Fwd: [BLACK-LEFT] SACP Speech to COSATU Congress

Louis Proyect lnp3 at SPAMpanix.com
Sun Aug 22 15:05:32 MDT 1999

>What I pointed to was that the old emphasis on the working class as subject
>had been rapidly displaced by a totally negative obsession with plagues
>(real in this case but not a substitute for ideas on changing the world) and
>the need for more repression.

Quite a mouthful. I am not sure how to decipher it since the use of the
passive object always throws me (had been rapidly displaced?--displaced by
who?). As far as a totally negative obsession with plagues is concerned, I
might be missing something but isn't AIDS a class issue for Africa? Doesn't
it entail questions of how health service gets delivered, etc? Which
reminds me of a book I picked up a couple of weeks ago by Paul Farmer, an
anthropologist and physician who wrote the highly acclaimed "The Uses of

The new book is titled "Infections and Inequalities: the modern plagues"
and what I've seen so far is extremely compelling. This is from the

Physicians again need to think hard about poverty and inequality, which
influence any population’s morbidity and mortality patterns and determine,
especially in a fee-for-service system, who will have access to care. In
short, all of the forces that bring a patient to a doctor (or keep a
patient from a doctor), all of the processes leading to sickness and then
to diagnosis and treatment, are related to a series of large-scale social
factors. The diagnostic dilemma, m thinking about the health of
populations, is not so very different from that faced by the anthropologist.
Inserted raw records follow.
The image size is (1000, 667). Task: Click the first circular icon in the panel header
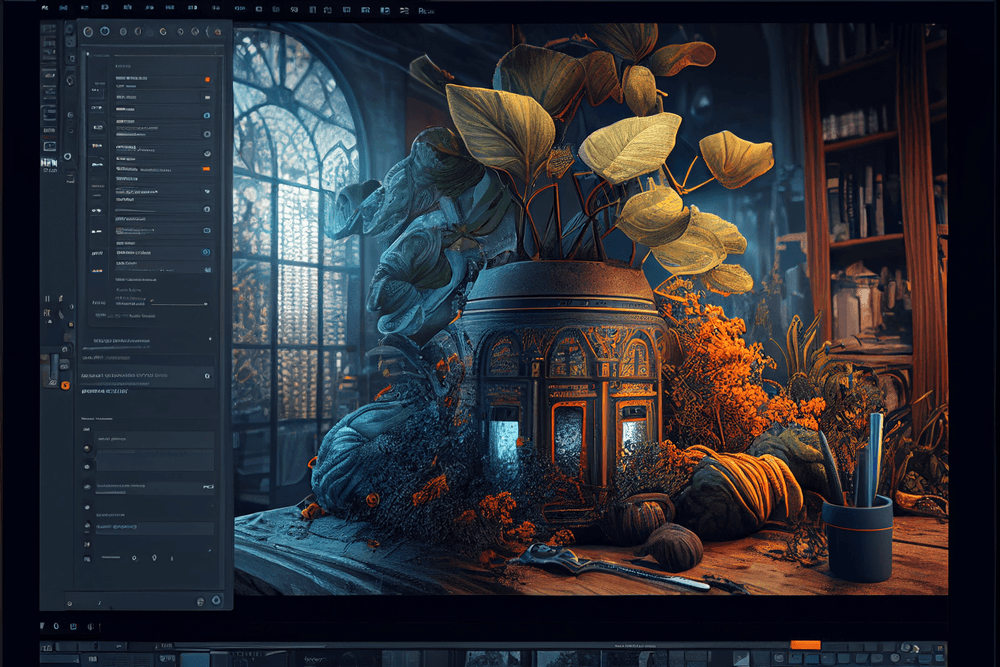coord(89,32)
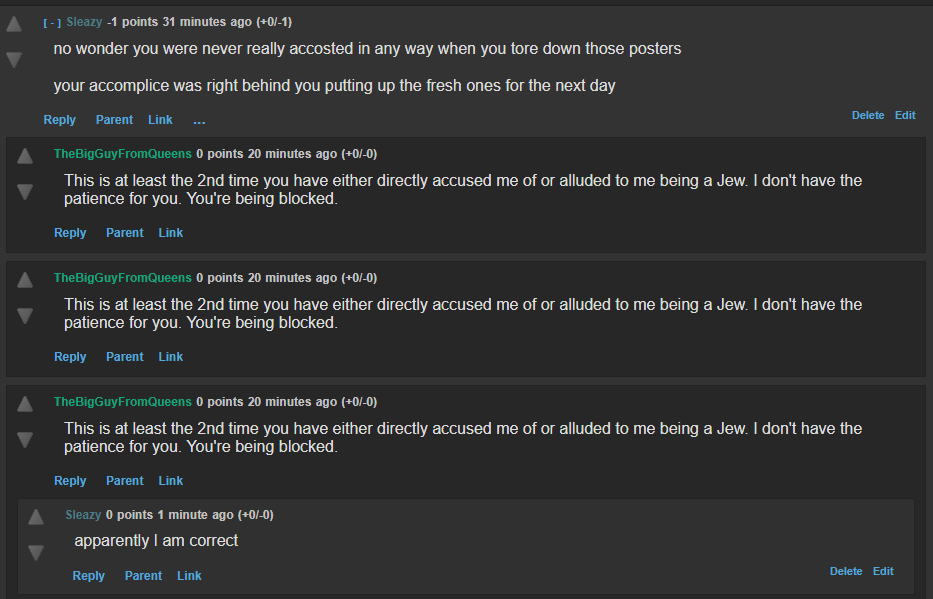The height and width of the screenshot is (599, 933).
Task: Upvote second TheBigGuyFromQueens reply
Action: pos(25,280)
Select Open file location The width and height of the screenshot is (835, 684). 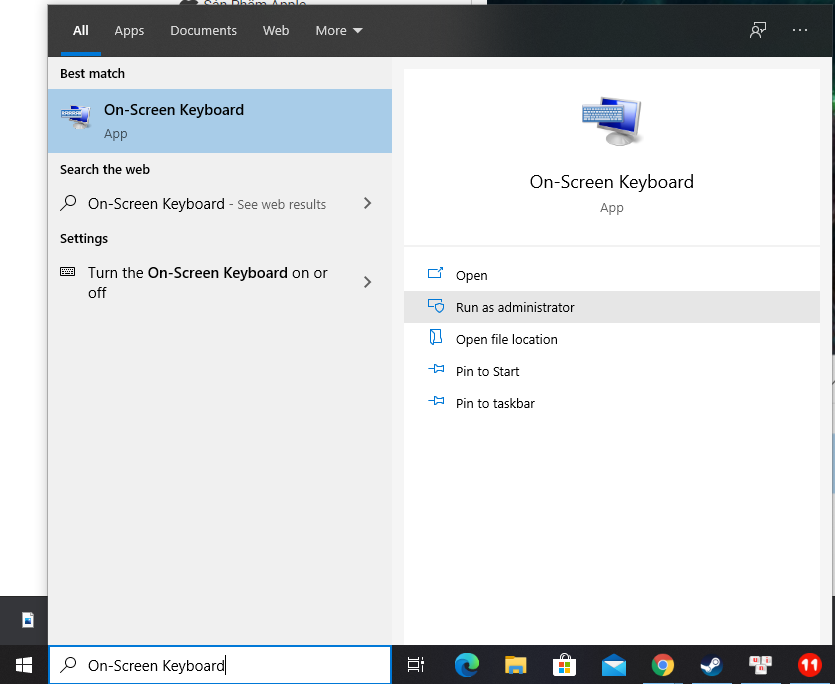506,340
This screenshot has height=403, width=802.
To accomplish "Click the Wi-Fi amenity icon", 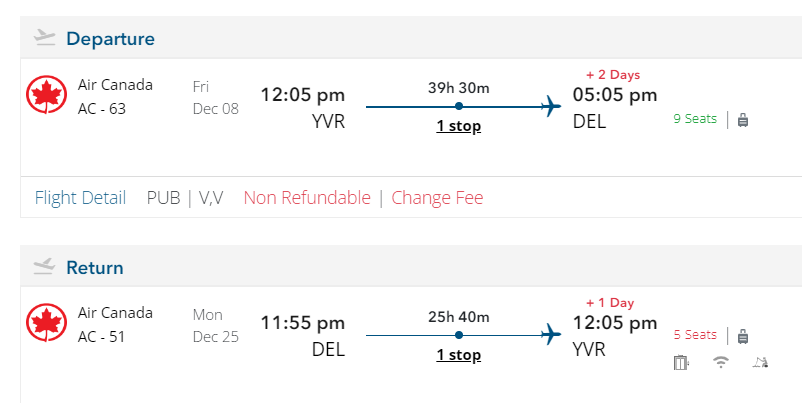I will click(720, 362).
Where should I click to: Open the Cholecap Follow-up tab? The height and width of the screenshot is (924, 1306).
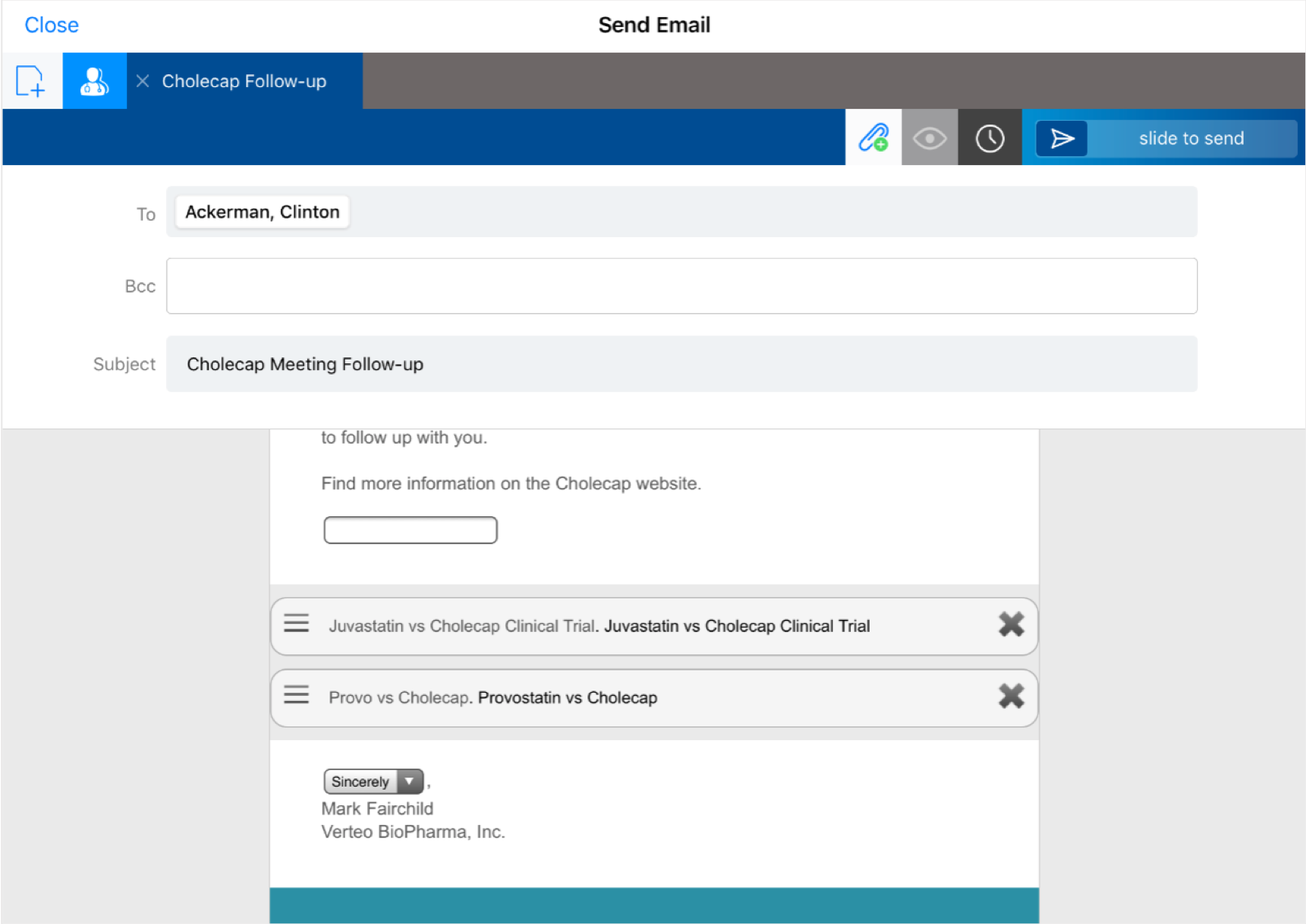pos(244,81)
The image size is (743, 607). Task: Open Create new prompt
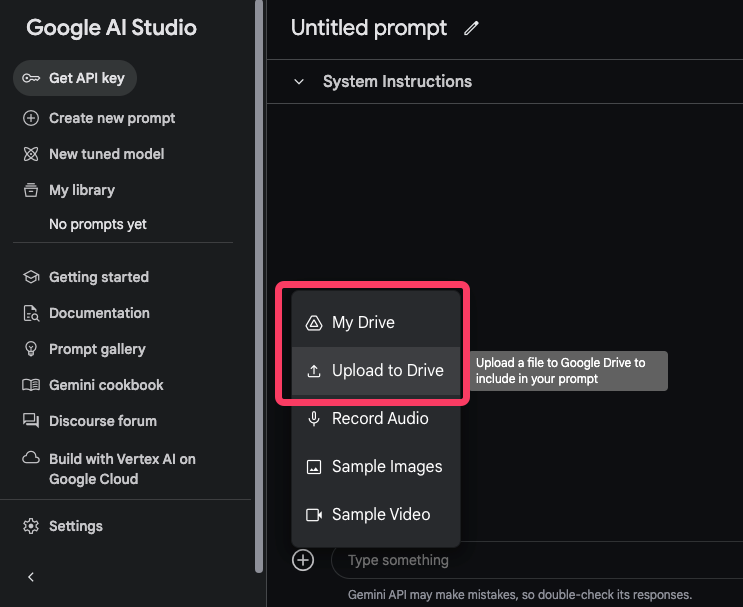click(112, 118)
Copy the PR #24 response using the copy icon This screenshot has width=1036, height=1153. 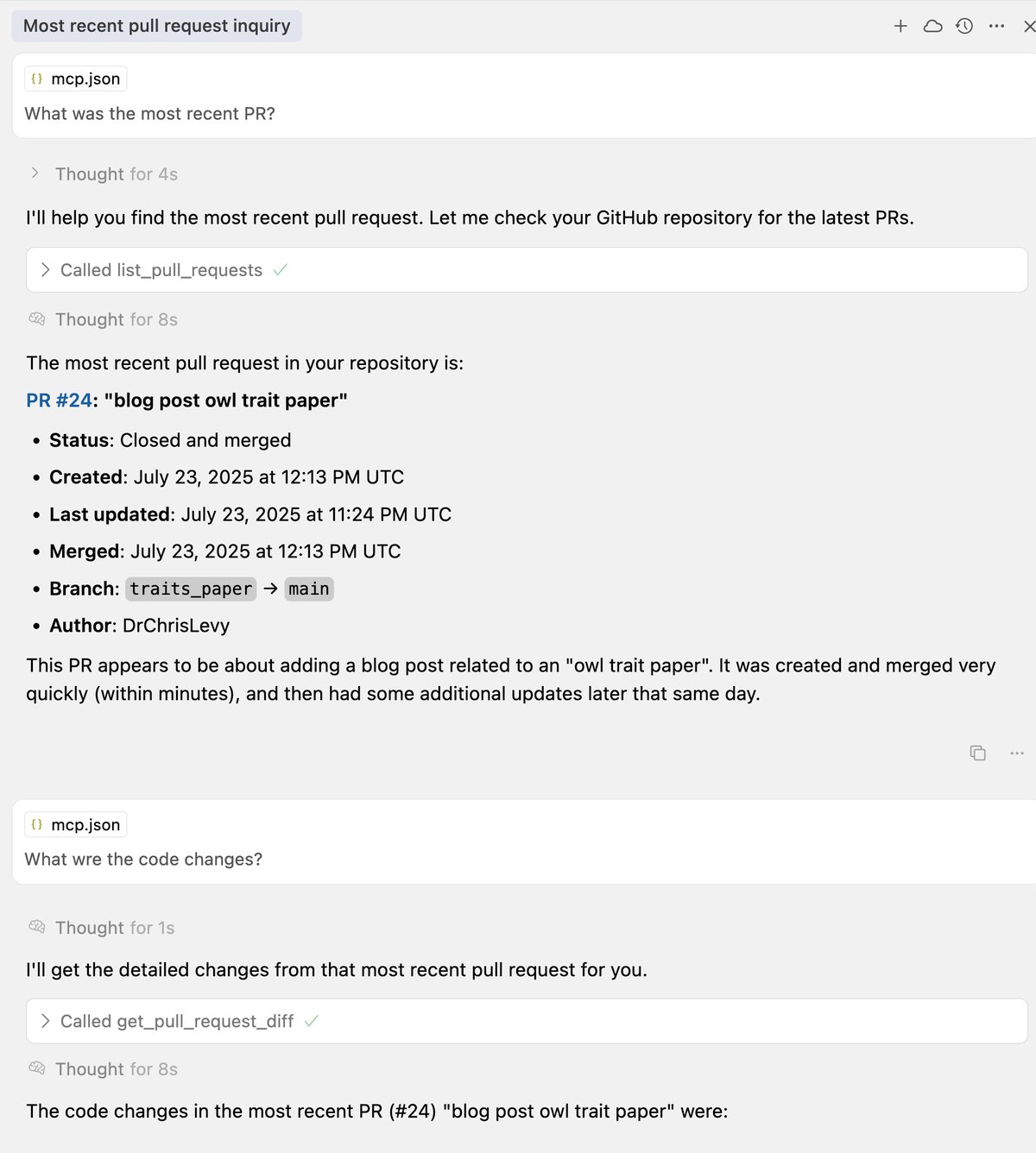[977, 753]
So how might humane and compassionate physicians work such perspectives
into their practice? Many of the finest clinicians I know have neither the
time nor the inclination to consider such large-scale questions. to keep up
with the explosion of medical knowledge and in administrative demands, they
are (or feel) consumed by the task at hand—to see a patient through an
acute illness or to diminish the suffering of the chronically ill. Their
patients might prefer such an approach, I suspect, to the one advanced in
this book; no one who is ill wants the doctor visibly distracted by the
problems of others.

In a utopia, perhaps this would be enough. Others would make sure that
everyone had access to high-quality medical services. Someone else would
enforce standards of care and monitor the forces that generate sickness in
a society. Others would make sure that medical care, broadly conceived, was
designed to promote the full development of each member of society.

Alas, we live in a society that encompasses both Haiti and the United
States. It is a society that includes both Harlem and the Lower East Side
of Manhattan, Paris and Kinshasa, London and Bombay. Further, we live in a
society that is poorly defined by national boundaries. Nowhere is this
dearer than in the case of HIV, as I’ve tried to show in previous work:

"The ties that bind Haiti to urban North America have a historical basis,
and they continue to change. These connections are economic and affective;
they are political and personal. One reason this study of AIDS in rural
Haiti returns again and again to urban Haiti and the United States is that
the boundaries separating them are, at best, blurred. The AIDS pandemic is
a striking reminder that even a village as 'remote' as Do Kay is linked to
a network that includes Port-au-Prince and Brooklyn, voodoo and
chemotherapy, divination and serology, poverty and plenty. Indeed, the
sexual transmission of HIV is as eloquent a testimony as any to the
salience—and complicated intimacy—of these links."

Such arguments are not inappropriate to the analysis of other diseases,
including tuberculosis. Is it mere polemic to argue that in terms of social
causation the coronary artery disease of millions of overfed northerners is
linked to the tuberculosis of malnourished Haitian women?

Our society ensures that large numbers of people, in the United States and
out of it, will be simultaneously put at risk for disease and denied access
to care. In fact, the spectacular successes of biomedicine have in many
instances further entrenched medical inequalities. This necessarily happens
whenever new and effective therapies—from antituberculosis drugs to
protease inhibitors—are not made readily available to those in need.
Perhaps it was in anticipation of late-twentieth-century technology that
Virchow argued that physicians must be the "natural attorneys of the poor."

In any setting where medical injustice is a given, it is incumbent upon
physicians and other healers to respond to the troubling questions posed by
the destitute sick. These issues cannot be left to the leaders of the
insurance and pharmaceutical industries, whose bottom line is not relief of
suffering. Until doctors ask other types of questions—Who becomes sick and
why? Who becomes a patient? Who has access to adequate services? How might
inequalities of risk and outcome be addressed?—they will remain at least as
blind as the anthropologists who "missed the revolution."